Struggling Indian carrier Go First looks to have secured much-needed relief after an Indian tribunal reportedly granted its urgent request for bankruptcy protection.

The Indian carrier had on 2 May filed an application with India’s National Company Law Tribunal (NCLT) for resolution under its insolvency bankruptcy code.


Source: VishuN/Wikimedia Commons

Go First in its court filing says it has 26 operational aircraft with another 28 grounded

While the NCLT is still to formally publish the judgement relating to Go First’s application for an interim moratorium from creditors, wide-ranging reports in the Indian media say the carrier’s bid was successful following a 10 May hearing.

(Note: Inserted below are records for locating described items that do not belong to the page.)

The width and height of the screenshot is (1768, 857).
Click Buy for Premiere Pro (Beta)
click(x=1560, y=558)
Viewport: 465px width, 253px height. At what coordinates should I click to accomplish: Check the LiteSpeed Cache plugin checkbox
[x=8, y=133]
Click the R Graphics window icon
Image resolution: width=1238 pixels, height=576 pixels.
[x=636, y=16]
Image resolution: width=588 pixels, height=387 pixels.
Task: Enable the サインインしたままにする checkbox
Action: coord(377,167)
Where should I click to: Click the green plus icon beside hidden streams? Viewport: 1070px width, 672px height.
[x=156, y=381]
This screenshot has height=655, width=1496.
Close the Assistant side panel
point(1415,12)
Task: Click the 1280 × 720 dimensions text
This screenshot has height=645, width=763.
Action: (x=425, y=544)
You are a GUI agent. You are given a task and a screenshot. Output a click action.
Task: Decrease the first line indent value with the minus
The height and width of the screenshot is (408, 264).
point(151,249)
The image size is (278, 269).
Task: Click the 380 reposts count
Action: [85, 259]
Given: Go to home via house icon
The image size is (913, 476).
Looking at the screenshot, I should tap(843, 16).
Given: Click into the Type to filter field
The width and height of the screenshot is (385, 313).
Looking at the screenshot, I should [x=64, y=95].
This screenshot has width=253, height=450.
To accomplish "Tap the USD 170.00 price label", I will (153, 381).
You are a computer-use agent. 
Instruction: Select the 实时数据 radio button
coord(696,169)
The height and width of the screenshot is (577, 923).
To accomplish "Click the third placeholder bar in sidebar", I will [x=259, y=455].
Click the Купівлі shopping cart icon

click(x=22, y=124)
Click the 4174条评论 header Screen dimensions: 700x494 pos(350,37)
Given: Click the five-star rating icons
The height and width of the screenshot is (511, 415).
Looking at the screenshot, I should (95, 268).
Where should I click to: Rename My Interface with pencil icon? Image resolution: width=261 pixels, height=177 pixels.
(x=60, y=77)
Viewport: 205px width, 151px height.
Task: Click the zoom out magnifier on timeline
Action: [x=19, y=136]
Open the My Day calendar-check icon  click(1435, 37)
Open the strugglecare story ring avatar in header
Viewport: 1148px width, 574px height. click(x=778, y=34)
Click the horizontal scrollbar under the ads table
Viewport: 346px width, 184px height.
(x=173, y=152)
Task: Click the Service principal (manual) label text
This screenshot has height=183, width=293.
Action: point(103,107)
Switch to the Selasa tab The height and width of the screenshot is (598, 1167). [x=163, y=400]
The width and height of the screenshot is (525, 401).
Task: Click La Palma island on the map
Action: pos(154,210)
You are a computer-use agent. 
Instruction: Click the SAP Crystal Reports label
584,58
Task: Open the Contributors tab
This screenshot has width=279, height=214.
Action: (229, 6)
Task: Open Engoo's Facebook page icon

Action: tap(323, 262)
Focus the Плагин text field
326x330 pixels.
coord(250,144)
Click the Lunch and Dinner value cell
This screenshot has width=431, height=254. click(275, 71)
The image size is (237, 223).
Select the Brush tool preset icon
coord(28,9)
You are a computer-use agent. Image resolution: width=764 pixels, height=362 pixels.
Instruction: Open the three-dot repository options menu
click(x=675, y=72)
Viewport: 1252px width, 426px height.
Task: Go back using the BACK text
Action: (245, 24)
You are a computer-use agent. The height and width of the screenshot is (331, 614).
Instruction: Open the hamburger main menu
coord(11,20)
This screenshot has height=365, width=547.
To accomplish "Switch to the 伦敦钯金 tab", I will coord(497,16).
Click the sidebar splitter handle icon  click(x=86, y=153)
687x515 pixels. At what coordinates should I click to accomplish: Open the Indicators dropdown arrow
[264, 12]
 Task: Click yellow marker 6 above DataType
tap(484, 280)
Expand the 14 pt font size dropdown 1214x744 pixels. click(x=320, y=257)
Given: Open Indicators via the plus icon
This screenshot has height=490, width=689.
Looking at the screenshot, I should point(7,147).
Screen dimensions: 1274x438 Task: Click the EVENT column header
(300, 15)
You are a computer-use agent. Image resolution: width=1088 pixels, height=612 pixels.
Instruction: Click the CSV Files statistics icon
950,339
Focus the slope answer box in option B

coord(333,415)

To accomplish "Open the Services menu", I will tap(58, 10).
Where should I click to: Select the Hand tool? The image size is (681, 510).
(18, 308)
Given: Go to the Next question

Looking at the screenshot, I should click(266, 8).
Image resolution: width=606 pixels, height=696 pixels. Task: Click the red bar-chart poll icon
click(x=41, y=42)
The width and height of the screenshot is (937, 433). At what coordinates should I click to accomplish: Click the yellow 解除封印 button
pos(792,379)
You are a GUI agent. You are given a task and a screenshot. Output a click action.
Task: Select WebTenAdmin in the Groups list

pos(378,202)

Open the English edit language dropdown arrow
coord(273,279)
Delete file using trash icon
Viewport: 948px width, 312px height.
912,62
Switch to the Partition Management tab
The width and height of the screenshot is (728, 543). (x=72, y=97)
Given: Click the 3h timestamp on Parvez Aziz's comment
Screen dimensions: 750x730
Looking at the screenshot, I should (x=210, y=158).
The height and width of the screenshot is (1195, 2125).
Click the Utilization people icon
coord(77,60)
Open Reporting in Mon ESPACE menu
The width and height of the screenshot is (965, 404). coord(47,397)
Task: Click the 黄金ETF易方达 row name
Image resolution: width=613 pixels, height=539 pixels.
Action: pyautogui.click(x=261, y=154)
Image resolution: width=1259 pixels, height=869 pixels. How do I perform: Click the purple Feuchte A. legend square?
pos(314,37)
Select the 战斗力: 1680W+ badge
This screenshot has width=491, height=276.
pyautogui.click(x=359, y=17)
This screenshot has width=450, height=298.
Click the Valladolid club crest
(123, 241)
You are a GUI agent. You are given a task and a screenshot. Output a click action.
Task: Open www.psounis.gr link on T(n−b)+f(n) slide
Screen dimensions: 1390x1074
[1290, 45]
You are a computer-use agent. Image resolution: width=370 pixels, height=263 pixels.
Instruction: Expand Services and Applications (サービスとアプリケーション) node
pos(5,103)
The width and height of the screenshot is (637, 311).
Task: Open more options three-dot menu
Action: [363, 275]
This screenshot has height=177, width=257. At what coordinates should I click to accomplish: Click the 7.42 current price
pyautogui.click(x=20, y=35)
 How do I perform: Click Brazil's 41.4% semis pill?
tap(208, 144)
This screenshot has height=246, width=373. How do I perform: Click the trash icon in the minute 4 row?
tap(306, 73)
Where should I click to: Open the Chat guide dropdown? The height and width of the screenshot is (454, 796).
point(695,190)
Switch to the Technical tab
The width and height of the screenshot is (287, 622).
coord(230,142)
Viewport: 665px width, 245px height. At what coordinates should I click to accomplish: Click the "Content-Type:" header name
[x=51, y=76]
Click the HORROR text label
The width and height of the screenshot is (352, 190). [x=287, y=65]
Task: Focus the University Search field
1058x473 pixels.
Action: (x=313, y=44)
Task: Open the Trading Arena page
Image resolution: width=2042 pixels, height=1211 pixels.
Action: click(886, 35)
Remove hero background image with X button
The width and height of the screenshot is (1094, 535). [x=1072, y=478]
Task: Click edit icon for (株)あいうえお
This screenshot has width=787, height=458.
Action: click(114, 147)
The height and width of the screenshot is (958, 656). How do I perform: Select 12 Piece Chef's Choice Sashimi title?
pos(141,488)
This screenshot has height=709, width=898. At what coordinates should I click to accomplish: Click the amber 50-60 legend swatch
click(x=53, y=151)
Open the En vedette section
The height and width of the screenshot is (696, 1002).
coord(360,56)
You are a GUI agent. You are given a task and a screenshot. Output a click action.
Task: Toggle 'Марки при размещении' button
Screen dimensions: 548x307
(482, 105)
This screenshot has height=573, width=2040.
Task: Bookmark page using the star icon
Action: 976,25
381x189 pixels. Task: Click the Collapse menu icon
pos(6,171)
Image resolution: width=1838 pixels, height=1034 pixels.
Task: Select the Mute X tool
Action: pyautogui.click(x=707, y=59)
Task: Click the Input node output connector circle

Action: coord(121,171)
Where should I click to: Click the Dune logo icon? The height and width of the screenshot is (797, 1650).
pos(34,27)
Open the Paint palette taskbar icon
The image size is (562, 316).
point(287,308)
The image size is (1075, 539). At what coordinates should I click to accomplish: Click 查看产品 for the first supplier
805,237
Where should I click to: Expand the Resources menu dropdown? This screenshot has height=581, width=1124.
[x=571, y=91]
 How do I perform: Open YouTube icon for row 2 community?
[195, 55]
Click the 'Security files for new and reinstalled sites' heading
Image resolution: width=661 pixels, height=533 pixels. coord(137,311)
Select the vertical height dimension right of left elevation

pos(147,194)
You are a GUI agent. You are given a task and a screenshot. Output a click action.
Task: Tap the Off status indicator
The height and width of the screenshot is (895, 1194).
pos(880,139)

Abhilash Lal from Alvarez & Marsal has been appointed to lead the airline through the insolvency resolution process.

Lessors have in the last few days initiated a string of aircraft de-registration requests with India’s aviation regulator covering Airbus narrowbodies leased to the carrier.

In its request to the court, Go First had argued ”it will lose all its assets, if protection under the moratorium [of the Bankruptcy Insolvency Code] is not granted to the applicant on an immediate basis”.

Go First, which grounded flights on 2 May, has also today extended its suspension of operations by a further week until 19 May.

The airline has a cited reliability issues relating to Pratt & Whitney PW1100G engines powering its Airbus A320neos for its challenges and in its court filing says 28 of its 54 aircraft are grounded because of the non-supply of engines by P&W.

For its part P&W, which says it is working on PW1100G durability improvements, has pointed out that Go First ”has a lengthy history of missing its financial obligations” to the engine manufacturer.